REQUIREMENT: Write out again only the lines between the one with "You are a computer-use" and the end of the records below, both ends counted, and don't include the pictures.

━━━ RECORDS PROVIDED

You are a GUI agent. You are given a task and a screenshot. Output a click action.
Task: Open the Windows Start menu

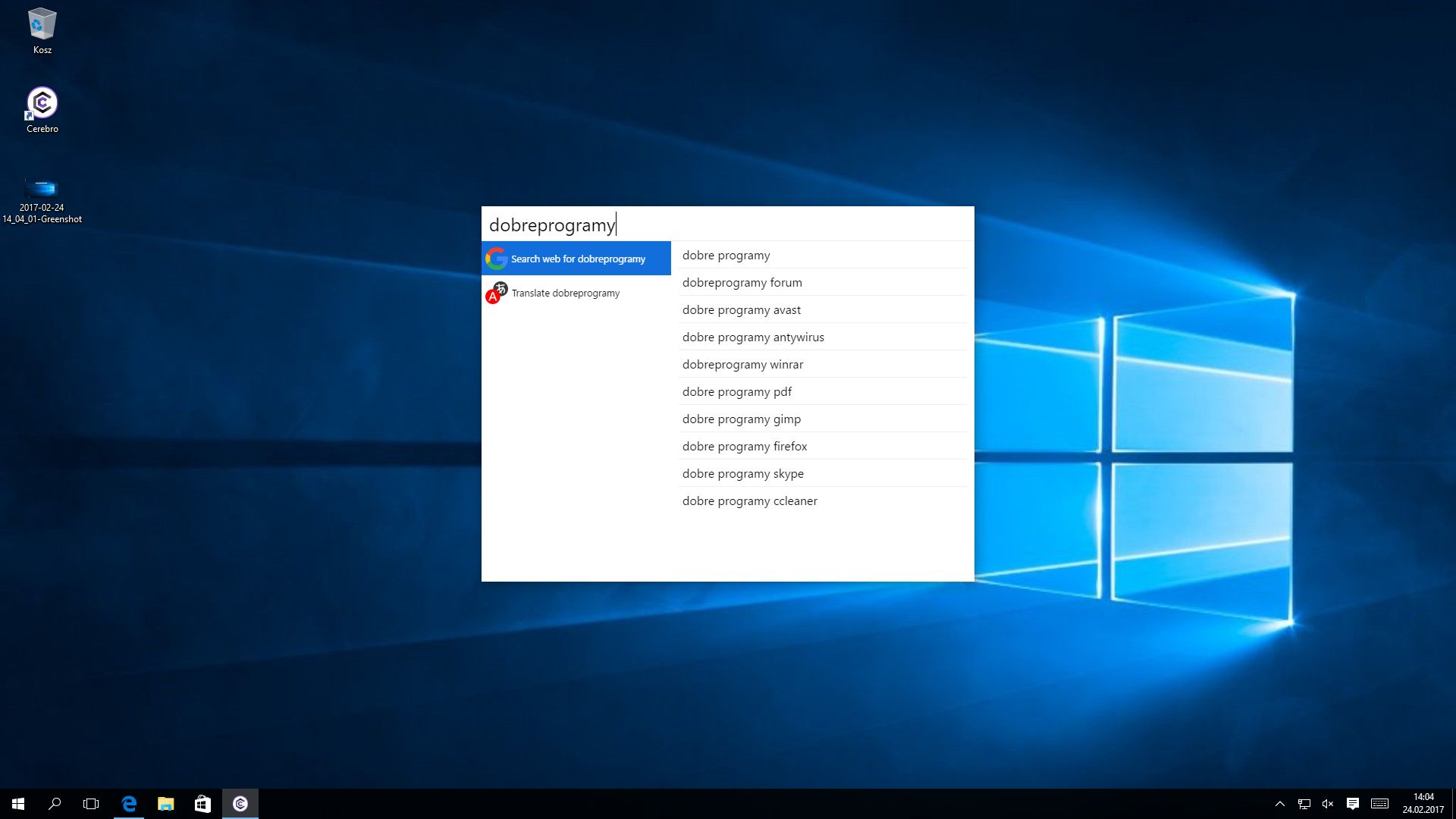[18, 804]
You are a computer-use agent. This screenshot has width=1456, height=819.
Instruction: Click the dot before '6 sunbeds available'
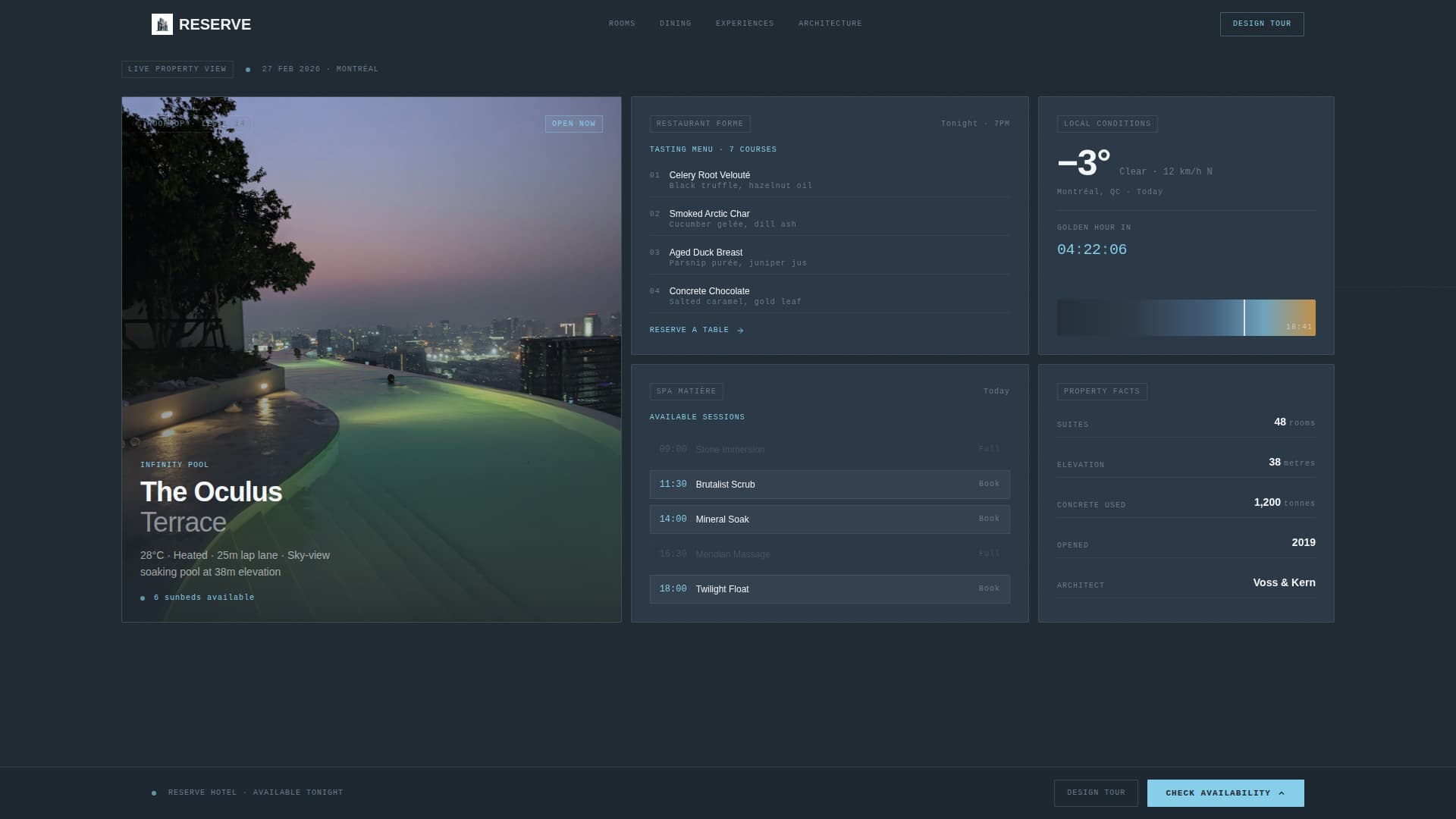pos(143,598)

━━━━━━

WRITTEN RESPONSE:
You are a computer-use agent. This screenshot has width=1456, height=819.
Instruction: Click the dot before '6 sunbeds available'
pos(143,598)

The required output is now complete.